In this study, we proposed a character-level convolutional autoencoder based on the anomaly detection framework to overcome the two difficulties of phishing URL detection. The main innovation of this study is the introduction of deep anomaly detection to the field of phishing URL detection and achieving the best performance compared to classification-based deep-learning methods by implementing a neural network structure and an operation optimized for URL modeling. The combination of the encoding/decoding structure to facilitate disentanglement between classes and convolution operation optimized for character-level URL characteristics was utilized to define an anomaly score based on the reconstruction error.

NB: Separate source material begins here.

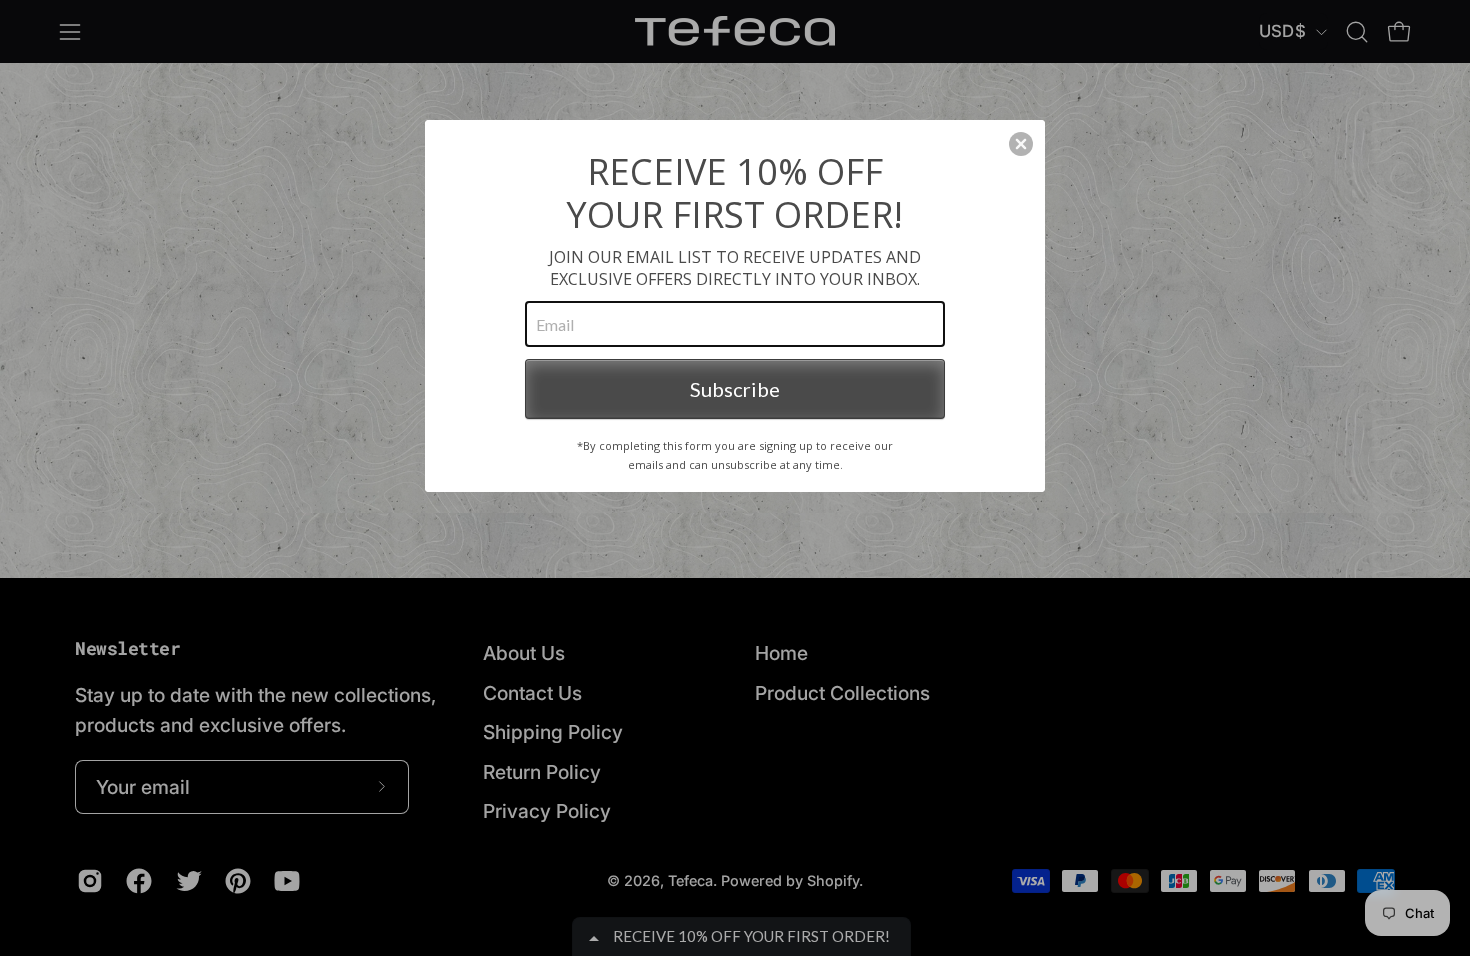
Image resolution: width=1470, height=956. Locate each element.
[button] (1021, 144)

The limitation of the proposed methodology is that it was optimized for character-level features among the various features constituting URLs. We discussed that the confusion of the character-level features is the main cause of the performance degradation of the proposed method. Considering the structure of the web address consisting of domains and subdomains, additional performance improvements can be expected by utilizing the word-level features, including the typos and the keywords listed in the blacklist.

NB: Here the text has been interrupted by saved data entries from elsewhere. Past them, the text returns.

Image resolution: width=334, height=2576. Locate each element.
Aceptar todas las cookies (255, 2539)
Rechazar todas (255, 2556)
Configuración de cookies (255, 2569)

In a future study, we can consider the additional exploitation of URL features to improve the detection performance. At the same time, an additional convolution operation that utilizes both the character- and word-level URL features is required to fully exploit URL features. We also suggest exploring a plausible solution to zero-day attacks, which can be expressed as an out-of-distribution issue. Considering that the features that are not exposed in the dataset can be modeled from the external knowledge of domain experts, it would be promising to introduce a symbolic AI approach that leverages the detection rules based on the domain knowledge into the field of phishing URL detection.